§ **TO DO**: Pick out and copy every line of the records that contains the string "Where". Case counts.

§ **LISTED RECORDS**:
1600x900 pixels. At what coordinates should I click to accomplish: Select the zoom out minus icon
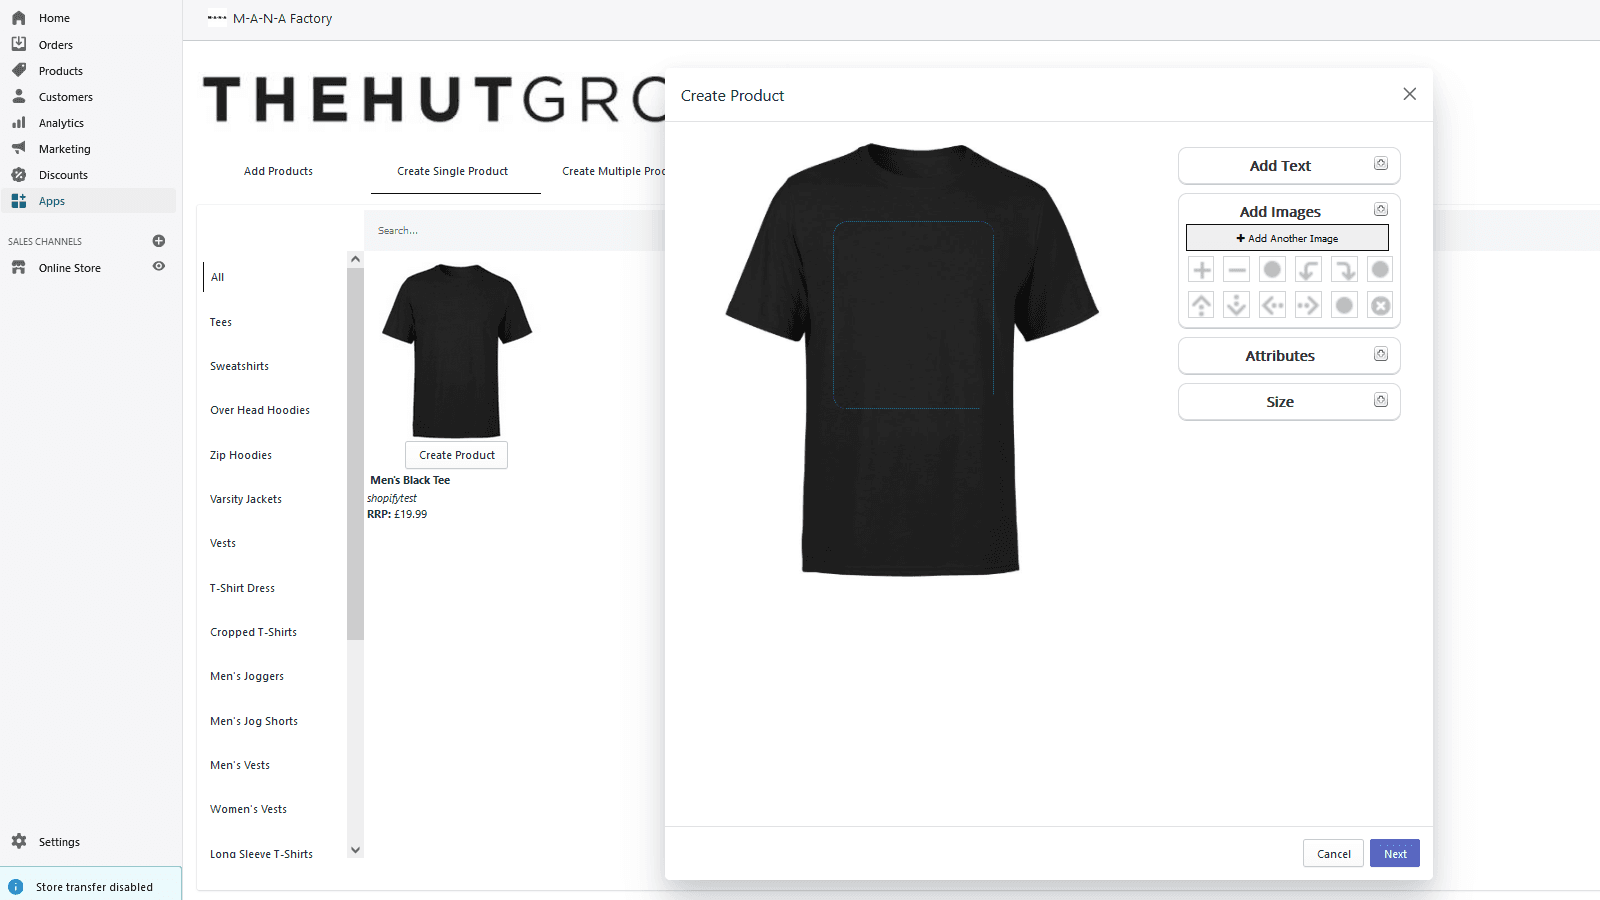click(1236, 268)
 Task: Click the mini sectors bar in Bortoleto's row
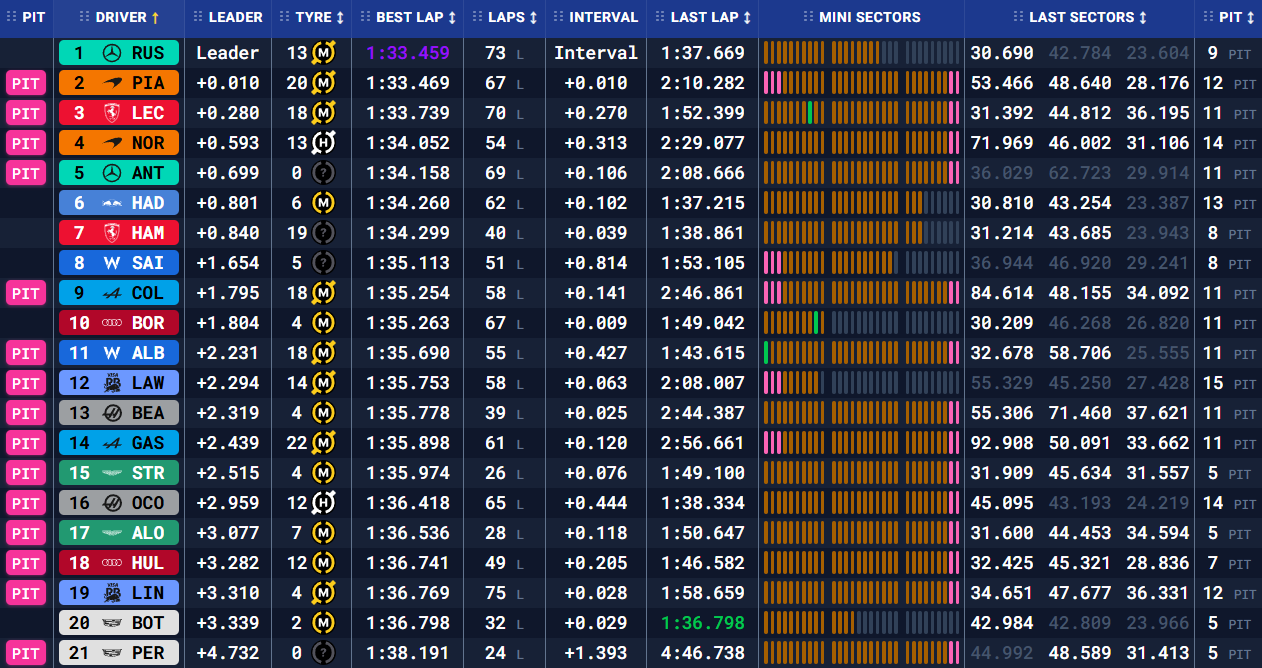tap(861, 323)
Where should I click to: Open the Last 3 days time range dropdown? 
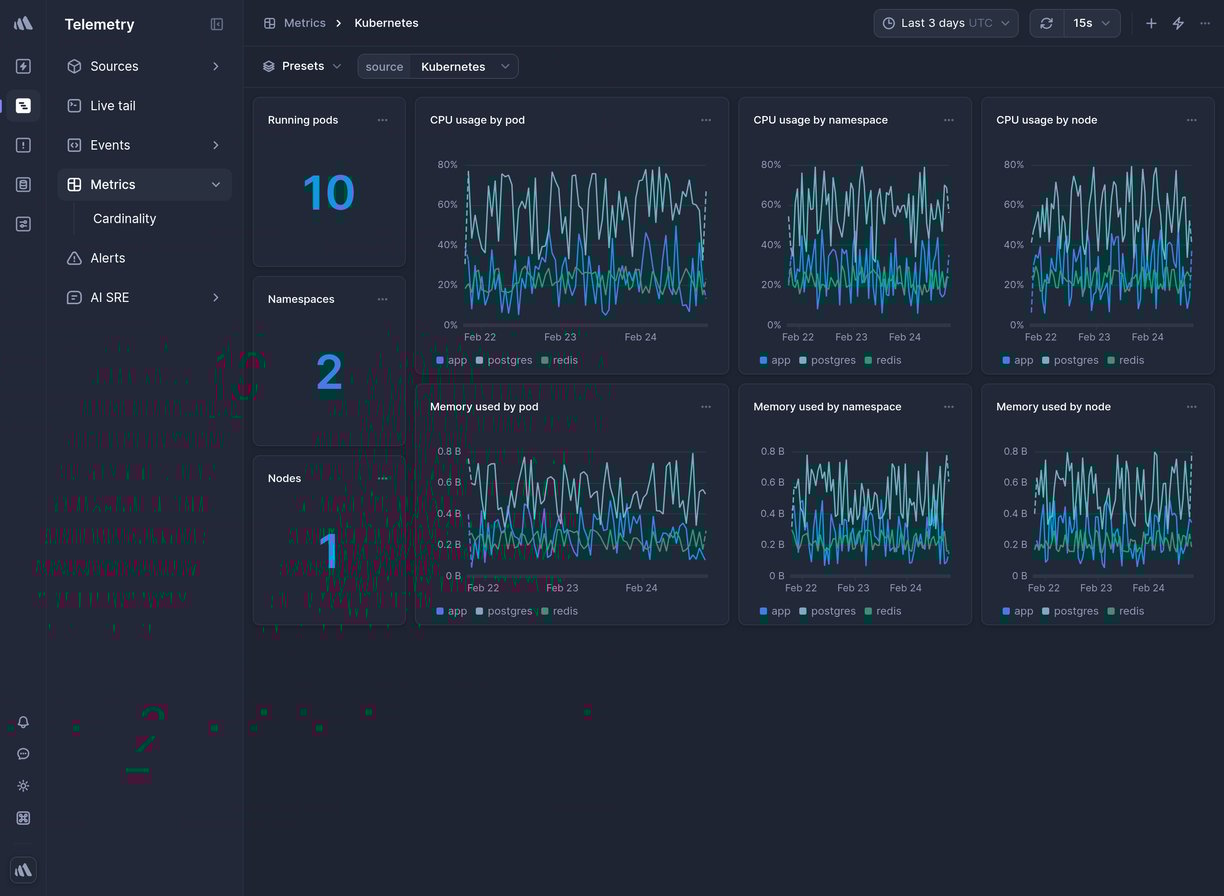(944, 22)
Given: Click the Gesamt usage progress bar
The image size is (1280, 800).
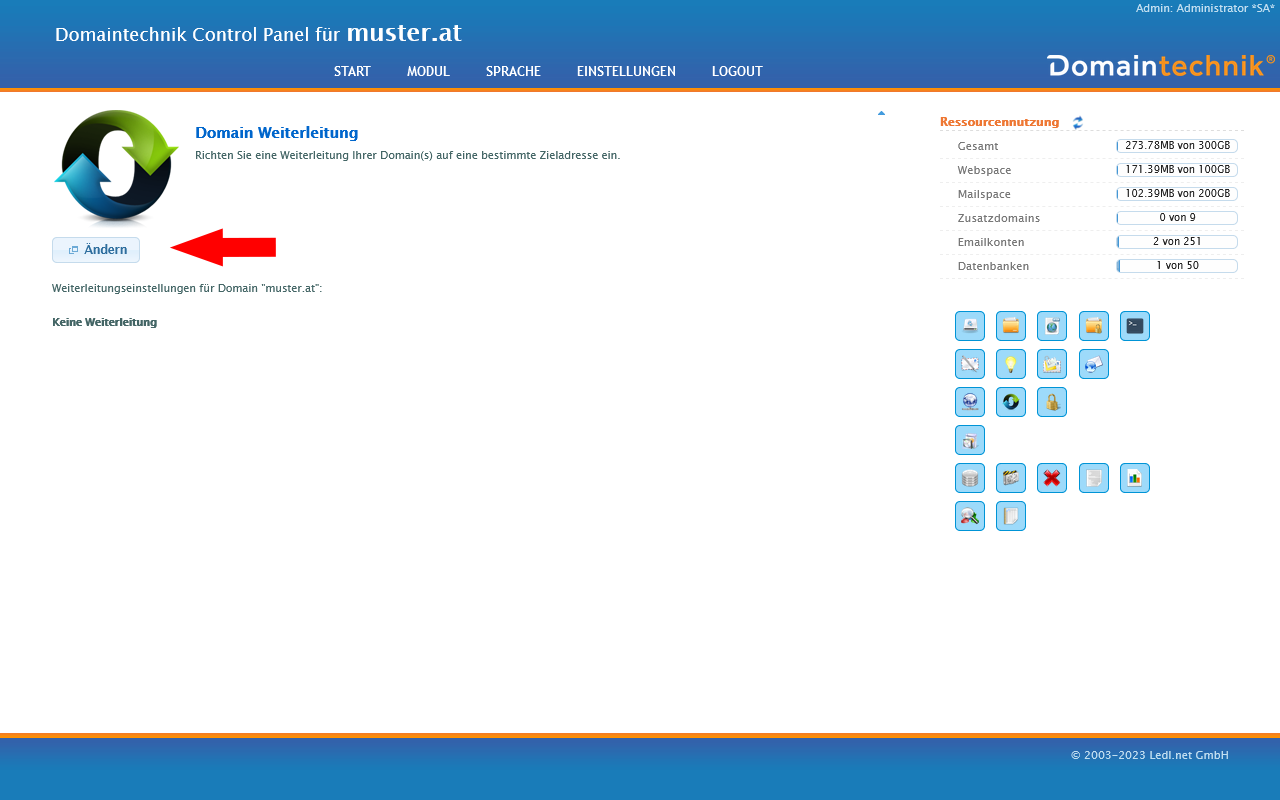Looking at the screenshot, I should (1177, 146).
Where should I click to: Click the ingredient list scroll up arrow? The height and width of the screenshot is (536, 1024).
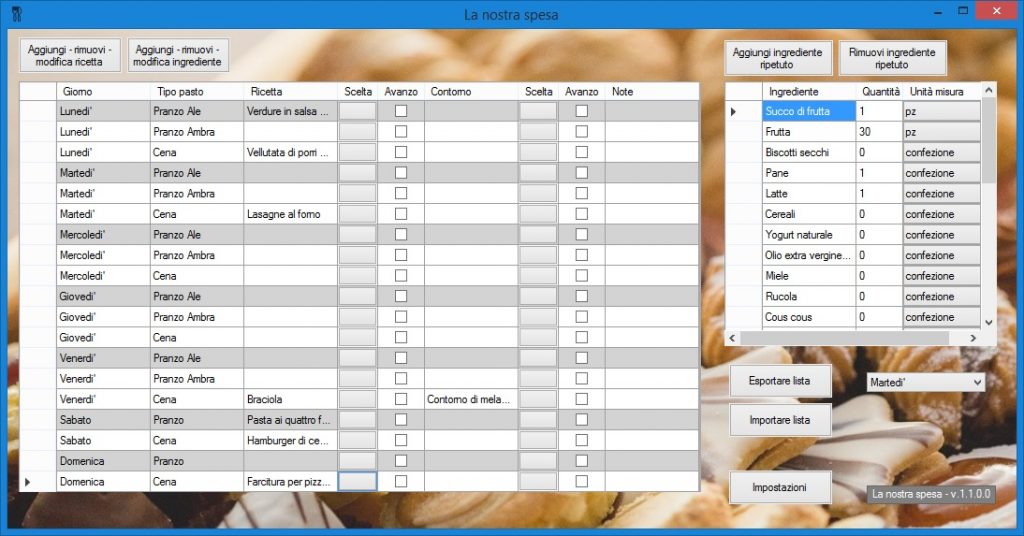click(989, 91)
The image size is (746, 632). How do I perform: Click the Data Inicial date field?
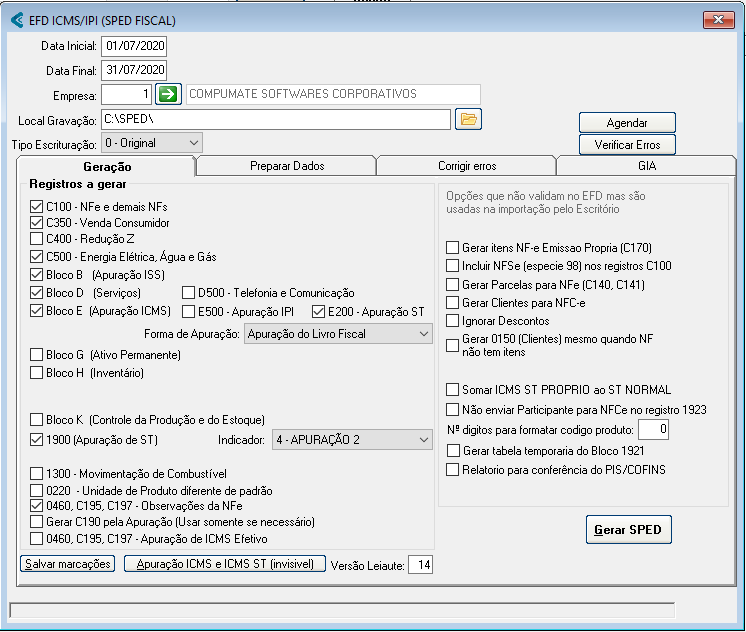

§ **FINAL RESULT**:
Where should I click to: Open the Last 3 days time range dropdown? 
Where should I click to: Click the ingredient list scroll up arrow? The height and width of the screenshot is (536, 1024).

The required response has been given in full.